━━ EXCERPTED RECORDS ━━

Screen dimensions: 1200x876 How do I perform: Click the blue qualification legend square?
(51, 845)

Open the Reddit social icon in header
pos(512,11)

━━━
━━ EXCERPTED RECORDS ━━

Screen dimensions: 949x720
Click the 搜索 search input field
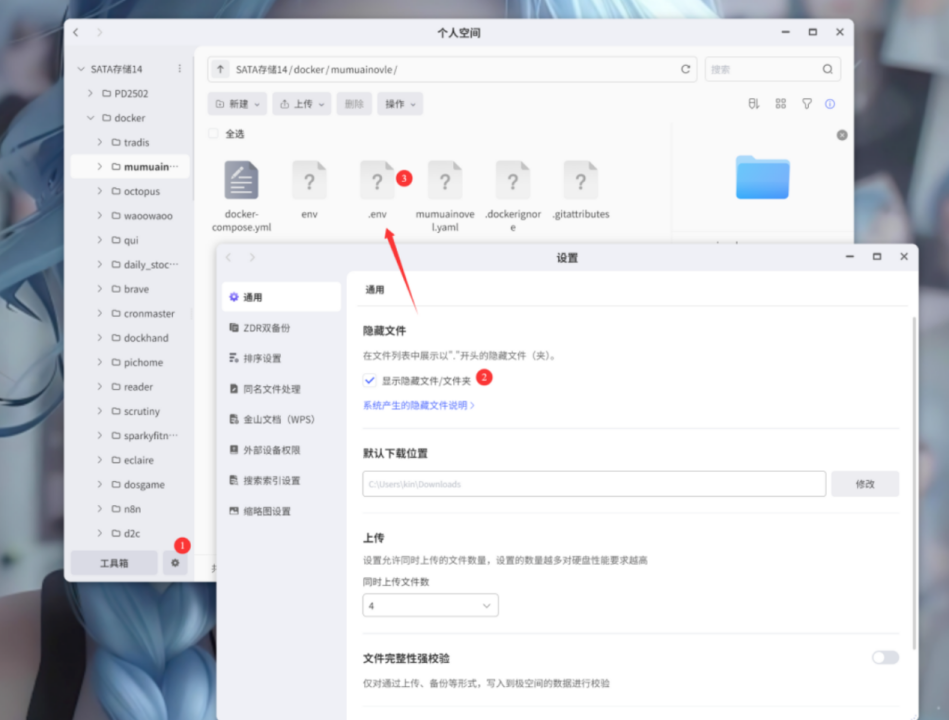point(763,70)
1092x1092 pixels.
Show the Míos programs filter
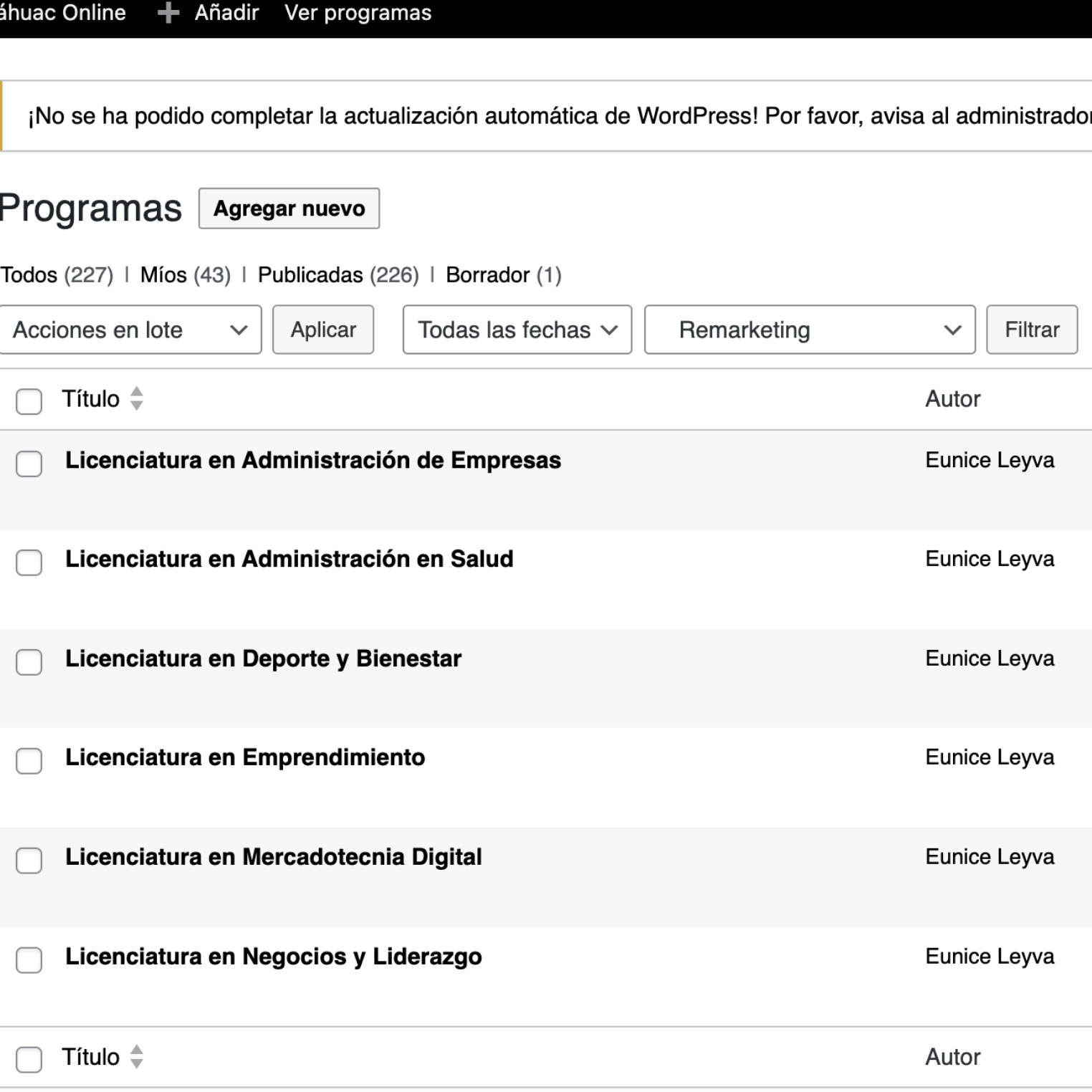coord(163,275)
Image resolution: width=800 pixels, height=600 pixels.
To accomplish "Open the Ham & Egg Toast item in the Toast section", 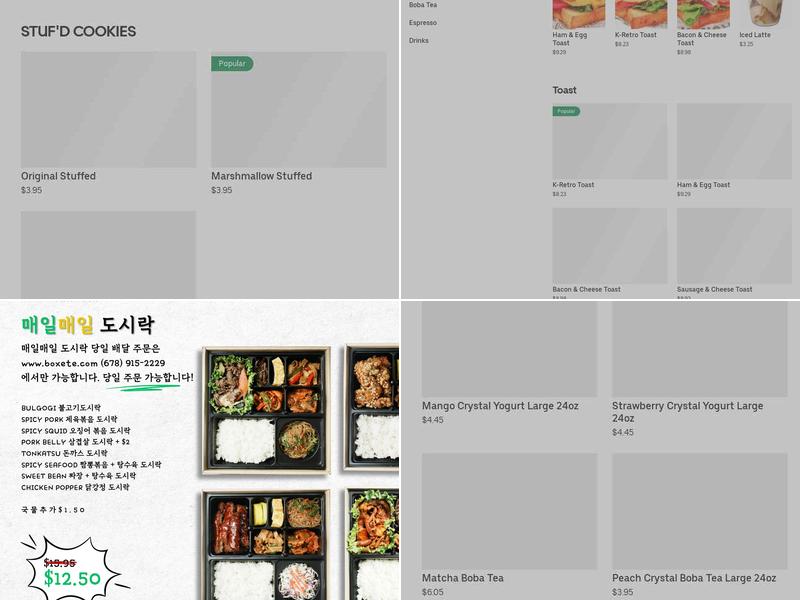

━━━
━━ EXCERPTED RECORDS ━━

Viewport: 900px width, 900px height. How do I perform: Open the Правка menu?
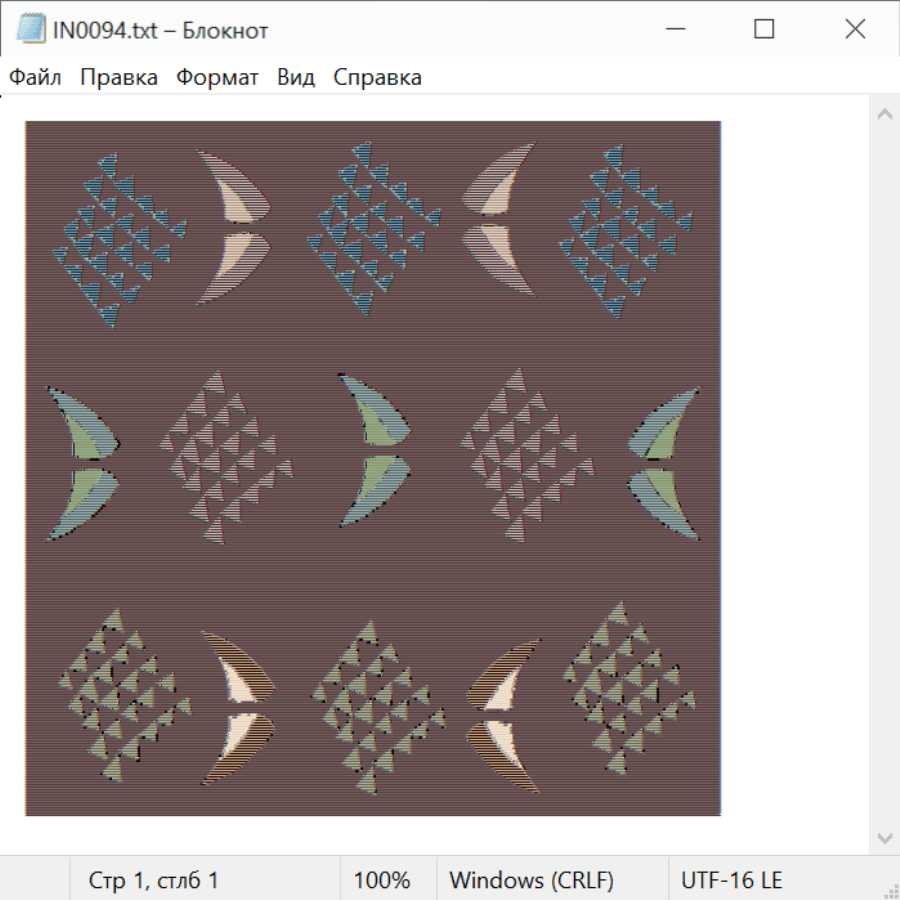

━━━

Begin at the line that has "Screen dimensions: 949x720" and stop after the line that has "Egg Toast item". Rewrite only those lines with "search input field" changed to "search box", keep everything else the same, and leave out the pictures.

Screen dimensions: 949x720
Click the 搜索 search box
point(763,70)
1092x1092 pixels.
Show the Míos programs filter
coord(163,275)
Image resolution: width=800 pixels, height=600 pixels.
To accomplish "Open the Ham & Egg Toast item in the Toast section", 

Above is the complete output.